The Franck Violin Sonata in A suffers a brief intrusion from the French radio announcer for the first measures, but soon the intimate mystery of the Allegretto ben moderato spins its special veil.  The emotional contrasts of this often erotic, sanguine work Menuhin maintains, first by proffering a controlled but thoroughly impassioned Allegro, followed by a studied, evanescent Ben moderato, lyrically mesmerizing as it expands into its cyclic Recitative-Fantasia. The ingratiating canon that defines the Allegretto poco mosso proceeds with a staid delicacy and poignant nostalgia, typical of the Menuhin sound. Menuhin has not unnecessarily lingered on tempo or phraseology, having avoided mannerism and bathos in a reading of driven yet subtle conviction.

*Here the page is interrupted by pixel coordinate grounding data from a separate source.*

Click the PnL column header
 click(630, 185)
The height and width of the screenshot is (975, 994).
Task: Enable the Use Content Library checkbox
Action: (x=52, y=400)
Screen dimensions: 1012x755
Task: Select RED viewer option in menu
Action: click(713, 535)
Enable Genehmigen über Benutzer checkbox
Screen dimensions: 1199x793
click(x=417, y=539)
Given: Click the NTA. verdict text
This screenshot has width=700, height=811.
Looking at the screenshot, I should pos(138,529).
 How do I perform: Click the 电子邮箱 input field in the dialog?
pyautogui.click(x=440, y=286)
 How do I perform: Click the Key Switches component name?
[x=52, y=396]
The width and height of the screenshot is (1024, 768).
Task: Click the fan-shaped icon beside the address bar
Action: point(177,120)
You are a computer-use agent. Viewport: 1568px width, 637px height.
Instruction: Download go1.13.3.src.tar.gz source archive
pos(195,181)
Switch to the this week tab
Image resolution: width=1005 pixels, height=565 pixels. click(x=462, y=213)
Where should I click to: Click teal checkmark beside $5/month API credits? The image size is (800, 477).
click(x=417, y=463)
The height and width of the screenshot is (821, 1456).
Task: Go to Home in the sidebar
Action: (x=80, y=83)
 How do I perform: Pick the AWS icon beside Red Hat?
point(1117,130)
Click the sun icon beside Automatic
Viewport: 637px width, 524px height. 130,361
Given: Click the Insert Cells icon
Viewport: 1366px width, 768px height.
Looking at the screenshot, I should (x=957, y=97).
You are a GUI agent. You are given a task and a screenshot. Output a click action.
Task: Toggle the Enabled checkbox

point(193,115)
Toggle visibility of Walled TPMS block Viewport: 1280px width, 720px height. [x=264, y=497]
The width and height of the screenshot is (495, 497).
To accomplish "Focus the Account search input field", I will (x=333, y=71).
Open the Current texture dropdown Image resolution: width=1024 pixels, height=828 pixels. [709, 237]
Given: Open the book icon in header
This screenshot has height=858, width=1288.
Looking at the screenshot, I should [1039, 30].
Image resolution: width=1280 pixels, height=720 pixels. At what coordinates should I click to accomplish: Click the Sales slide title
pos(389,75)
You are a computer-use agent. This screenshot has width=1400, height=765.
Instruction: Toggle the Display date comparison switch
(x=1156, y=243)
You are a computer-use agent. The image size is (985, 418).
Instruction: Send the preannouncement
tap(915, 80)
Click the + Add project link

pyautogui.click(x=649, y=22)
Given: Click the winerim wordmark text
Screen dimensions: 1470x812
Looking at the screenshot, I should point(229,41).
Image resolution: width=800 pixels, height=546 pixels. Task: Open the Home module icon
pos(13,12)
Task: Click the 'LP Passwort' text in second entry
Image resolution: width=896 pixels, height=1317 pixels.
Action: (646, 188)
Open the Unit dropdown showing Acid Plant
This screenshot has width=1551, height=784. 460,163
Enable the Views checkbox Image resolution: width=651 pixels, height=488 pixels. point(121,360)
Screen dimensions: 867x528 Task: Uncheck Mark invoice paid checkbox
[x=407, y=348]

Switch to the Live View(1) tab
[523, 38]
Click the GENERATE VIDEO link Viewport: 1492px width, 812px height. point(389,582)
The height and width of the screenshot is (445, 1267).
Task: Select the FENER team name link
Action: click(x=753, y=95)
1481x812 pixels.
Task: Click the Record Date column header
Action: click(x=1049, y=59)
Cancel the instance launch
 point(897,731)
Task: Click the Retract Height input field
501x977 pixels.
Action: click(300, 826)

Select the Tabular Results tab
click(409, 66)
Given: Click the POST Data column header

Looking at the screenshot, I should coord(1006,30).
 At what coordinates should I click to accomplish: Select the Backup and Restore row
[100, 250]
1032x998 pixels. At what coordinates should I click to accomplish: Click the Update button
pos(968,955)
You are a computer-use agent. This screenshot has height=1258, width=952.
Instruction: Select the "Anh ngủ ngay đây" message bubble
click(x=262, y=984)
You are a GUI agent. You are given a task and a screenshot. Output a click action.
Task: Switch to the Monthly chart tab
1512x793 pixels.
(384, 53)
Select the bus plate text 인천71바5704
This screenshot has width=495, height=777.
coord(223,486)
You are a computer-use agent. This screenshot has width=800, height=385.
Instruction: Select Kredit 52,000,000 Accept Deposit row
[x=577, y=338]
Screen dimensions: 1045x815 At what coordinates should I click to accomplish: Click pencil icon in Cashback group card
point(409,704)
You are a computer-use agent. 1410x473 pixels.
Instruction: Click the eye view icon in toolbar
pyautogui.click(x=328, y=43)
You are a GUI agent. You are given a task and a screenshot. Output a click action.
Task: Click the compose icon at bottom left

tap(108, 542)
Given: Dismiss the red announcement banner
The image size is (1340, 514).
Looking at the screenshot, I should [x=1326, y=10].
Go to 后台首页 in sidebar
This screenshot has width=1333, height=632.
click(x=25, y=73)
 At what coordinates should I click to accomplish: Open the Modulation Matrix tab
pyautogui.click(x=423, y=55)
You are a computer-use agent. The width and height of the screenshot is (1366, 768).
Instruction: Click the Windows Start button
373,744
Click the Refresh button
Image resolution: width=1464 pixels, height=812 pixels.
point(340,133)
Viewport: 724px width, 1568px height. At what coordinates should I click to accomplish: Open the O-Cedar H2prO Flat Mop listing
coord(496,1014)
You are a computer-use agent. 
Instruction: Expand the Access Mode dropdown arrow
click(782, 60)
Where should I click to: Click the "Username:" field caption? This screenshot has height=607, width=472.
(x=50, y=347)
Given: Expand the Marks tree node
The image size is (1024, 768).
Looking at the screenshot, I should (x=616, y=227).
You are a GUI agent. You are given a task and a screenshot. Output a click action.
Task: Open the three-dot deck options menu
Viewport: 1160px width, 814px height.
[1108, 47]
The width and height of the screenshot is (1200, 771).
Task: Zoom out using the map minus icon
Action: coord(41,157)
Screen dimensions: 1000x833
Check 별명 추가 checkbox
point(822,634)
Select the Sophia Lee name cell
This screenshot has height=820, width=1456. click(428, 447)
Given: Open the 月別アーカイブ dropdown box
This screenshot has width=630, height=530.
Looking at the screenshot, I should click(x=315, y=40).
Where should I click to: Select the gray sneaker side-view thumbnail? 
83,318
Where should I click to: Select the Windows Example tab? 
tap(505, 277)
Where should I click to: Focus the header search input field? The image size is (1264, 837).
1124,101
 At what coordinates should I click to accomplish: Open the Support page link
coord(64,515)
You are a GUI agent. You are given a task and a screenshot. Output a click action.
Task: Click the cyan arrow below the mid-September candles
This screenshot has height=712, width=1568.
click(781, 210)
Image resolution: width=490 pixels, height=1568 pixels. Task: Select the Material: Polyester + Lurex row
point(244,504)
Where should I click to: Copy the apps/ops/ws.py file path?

Menuhin proceeds to his eternal strong suit: the Bach E Major Partita, whose opening Preludio has become a world entity unto itself.  Virile, potent, feverishly driven, the music assumes a kind of violin version of “organ sonority,” plastic and full bodied in its moto perpetuo. Bach continues in a series of French dances, particularly the slow gigue of the Loure in 6/4. The next stately dance, the Gavotte en Rondeau, sets up a kind of poetic series of paired couplets, each ornamented with facile grace. We have Menuhin’s then moving to two Menuets in triple meter and binary form. Double-stopping has infiltrated much of the dance textures, often suggesting a larger ensemble en salon. The ensuing Bourree has Menuhin’s making into a hurdy-gurdy sound, rustically wistful. The Giga reverts to the Italian form of the dance, quickly alternating bow strokes and registration to achieve the multi-voice effect. Menuhin urges the line forward with masculine authority, vigorous, manic but rigorously staid within a fixed pulsation, brilliant.

The two Saint-Saens items enjoy their alternately exotic (Havanaise) and virtuosic (Introduction et Rondo Capriccioso) colors, long familiar to him and all lovers of bravura violin music.  Gazelle’s keyboard bears a wonderful, expressive palette, but we shall always want the full orchestra to grant justice to Saint-Saens’ exquisitely fertile imagination.  This MeloClassic disc allows us to hear the 36-year-old Menuhin in peak form. Recommended!